ICANN is a not-for-profit organisation that manages the addressing system of the internet. Its Uniform Dispute Resolution Policy, introduced last year to help trade mark owners win back names from cybersquatters, has been increasingly popular. It has been put to use in the Arbitration and Mediation Centre of the World Intellectual Property Organisation (WIPO), a UN organisation based in Geneva. As at the end of last month, the Centre has had 904 cases filed. Since its first hearings were decided this year, it has ordered the transfer of 297 domain names.
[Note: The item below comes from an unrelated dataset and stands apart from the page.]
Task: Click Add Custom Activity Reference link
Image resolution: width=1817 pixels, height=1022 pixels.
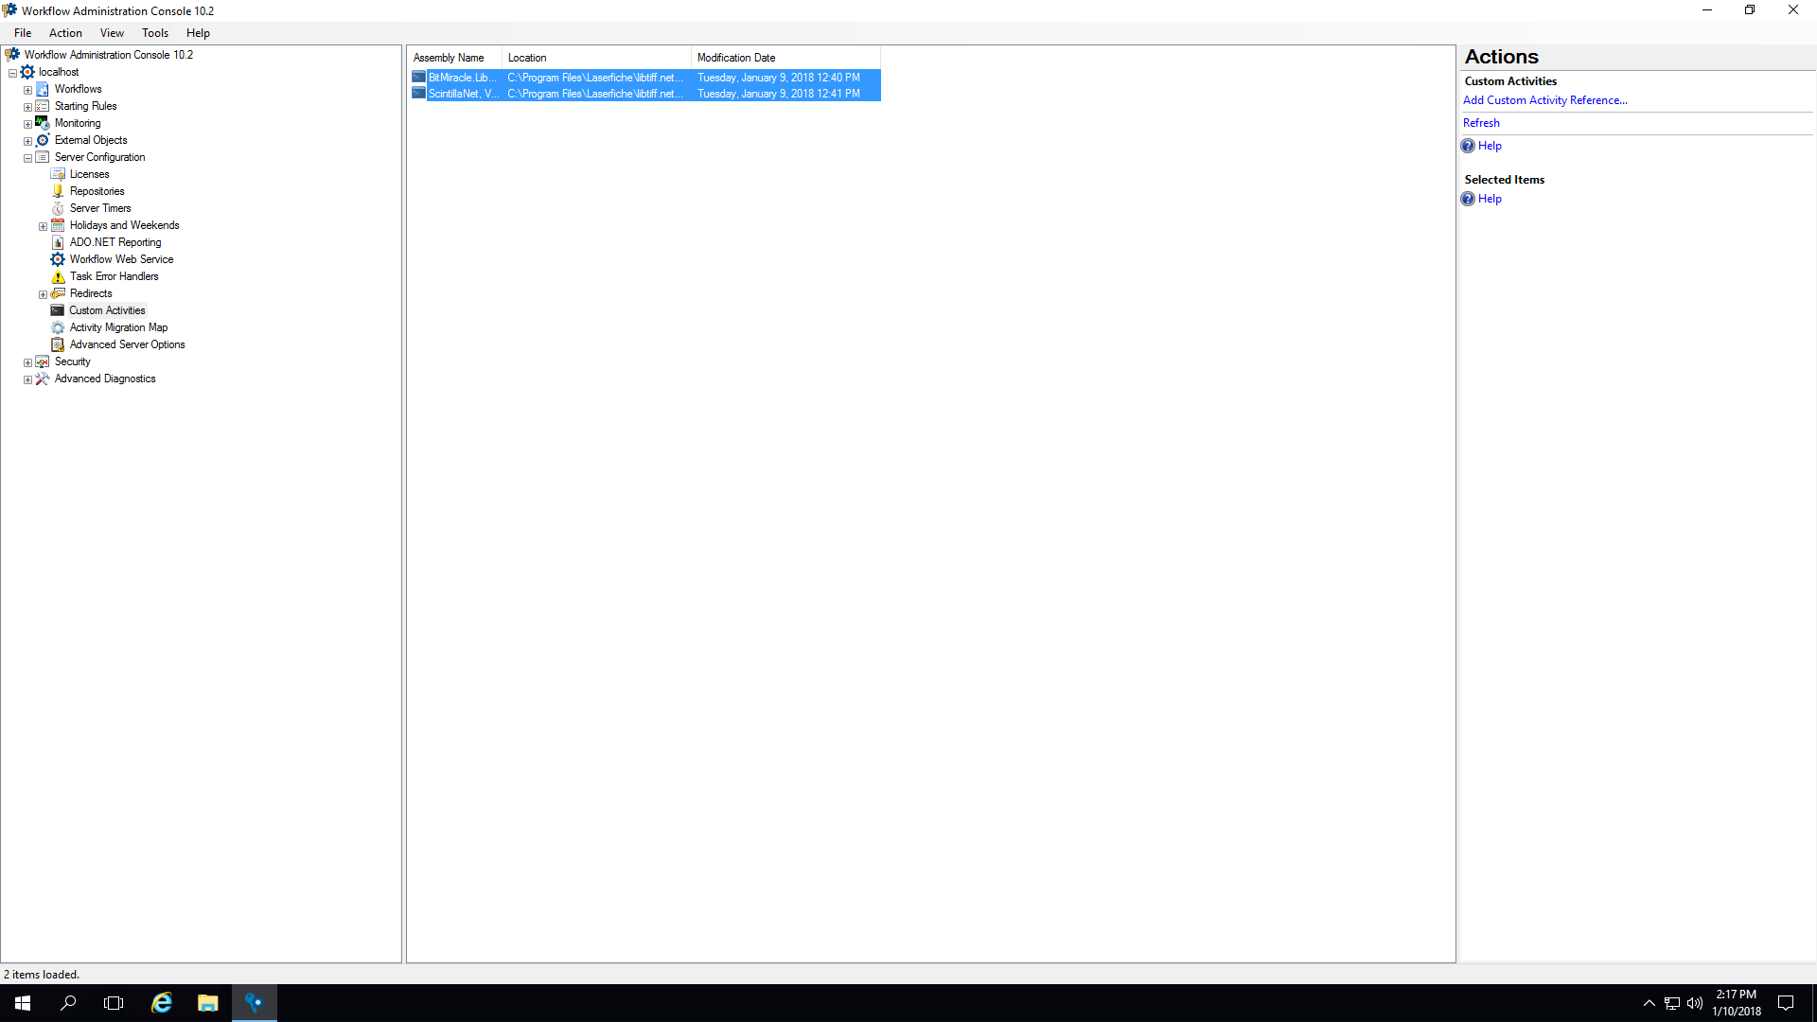Action: tap(1544, 100)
ICANN officials had been disappointed last year when federal law was introduced in the US to give trade mark owners a legal cause to sue cybersquatters who misappropriated their trade marked names or words. Under this US law, unlike the ICANN procedure, damages can be claimed from the cybersquatter. In one case under this Act that settled between the parties before the court’s decision, cybersquatters paid $25,000 to a trade mark owner.
In the UK, there is no specific law against cybersquatting. However, businesses have succeeded in UK courts by showing trade mark infringement and what is known as passing off. Such law gives the potential for a claim in damages against the cybersquatter, although many UK parties now prefer to take their cases before the WIPO tribunal.
The Californian law means that residents of the state now have three distinct choices of action against cybersquatters. The main distinction of the Californian law passed on Tuesday this week from the ICANN rules and the US federal law is that the others focus on trade marked names; the Californian law applies to individual names, which usually are not registered as trade marks. The ICANN rules were recently used by WIPO to justify giving British author Jeanette Winterson and actress Julia Roberts the rights to their dot.com names, despite having no registered trade marks; however, if their names were not famous, the ICANN rules would not have worked for the individuals.
Under the Californian law, a court may consider “fair use” of a name for satirical or other purposes, when deciding whether it was registered as a domain name in bad faith.